Why did this happen? The need for one peak body has been recognised for years. The problem has been the independence of each of the state ACSA bodies and their different historical levels of development. Queensland formed Aged Care Queensland (ACQ) years ago and built an operation that spanned Not For Profit and Private operators in both care and retirement villages. Victoria established Aged and Community Care Victoria (ACCV) and did the same – but not on the scale of QLD. Other states, especially NSW, stayed the Not For profit aged care line.
Remember, aged care is a Federal legislation jurisdiction, so the disparate state structures did not always make sense. South Australia’s Klaus Zimmerman, as the immediate past ACSA National President engineered a nationalisation strategy of all bodies. He also worked with ACAA to bring them into one national body. Fifteen months ago a shift to Canberra was announced and the search commenced for a new CEO to replace the retiring Greg Mundy. Patrick McClure was employed and a timetable for a merger with ACAA and nationalisation set.

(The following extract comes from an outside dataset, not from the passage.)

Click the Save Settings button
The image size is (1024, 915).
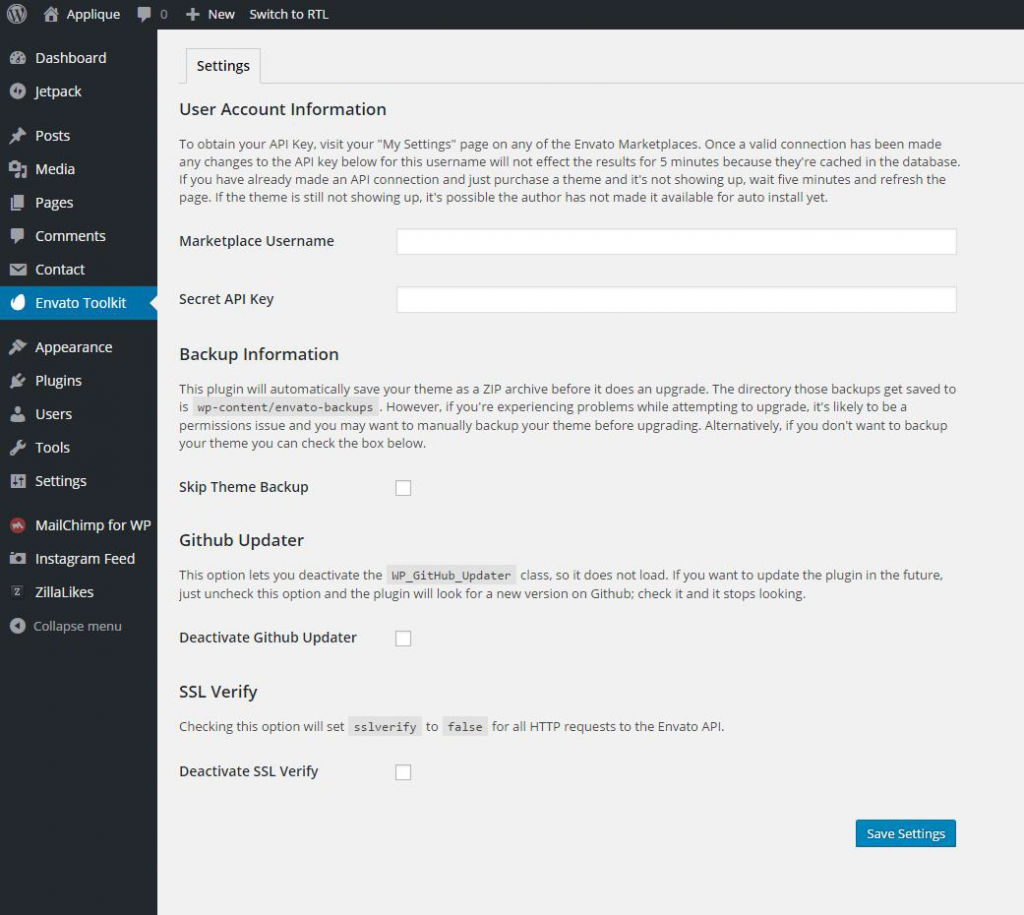click(904, 833)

NSW in particular however resisted. This led to QLD and VIC commissioning PriceWaterhouseCoopers to independently research ACSA members and develop an industry position paper. 75% of ACSA members were reported to want a single voice. Rob Hankins (CEO of ECH in SA) and Chris Rigby (CEO of Scalabrini in NSW) were given the task to get all the states behind the moves – to be voted on by members at last November’s ACSA National AGM. Two things happened. Patrick McClure resigned as CEO before the AGM and a minority of members, particularly from NSW, moved against the initiatives. One week before the AGM the member vote was ‘postponed’ and rescheduled for April this year. A month ago the merger and initiatives were given up all together.
At the AGM Zimmerman handed the Presidency over to Rob Hankins. Another Board member was Valerie Lyons (CEO of Villa Maria in Victoria). Rob Hankins set out to complete the move of the national office to Canberra plus recruit a new CEO. Just this week he announced the appointment of Professor John Kelly AM, to commence in a few weeks. Kelly is a high profile appointment. A senior lawyer specialising in health care, he has also been a long standing Director of the Smith Family and UnitingCare NSW. He has also been a government appointed Temporary Aged Care Commissioner.
The irony is that Valerie Lyons is also President of the Victorian ACCV and was intimately involved in the formation of the new LEADING AGE alternative to ACSA. She is on close working terms with Rob Hankins but Hankins did not know of the move until Lyons informed the ACSA Board the night before the public announcement.
On the one hand LEADING AGE state in media releases they invite all sector members and even peak bodies to join it – by implication ACSA as well. On the other hand Rob Hankins thanked ACCV and ACQ for their past support but expressed optimism for the future alone, given the advanced ACSA National Office in Canberra and Professor Kelly’s moving into action within weeks.
LEADING EDGE has not announced its initial CEO or leadership team. Perhaps ACAA CEO Rod Young will head up the group initially, but he has long expressed his intention to retire from ACAA, and finding top level leaders combined with strong advocacy talent has proven very difficult in the past – and Kelly excels here. ACSA appears to be on the front foot.
As an aside, it is interesting to note that ACAA travelled a long way down the merger aisle with the RVA mid last year as well. A lot of people must be scratching their heads – including Government. Watch this space.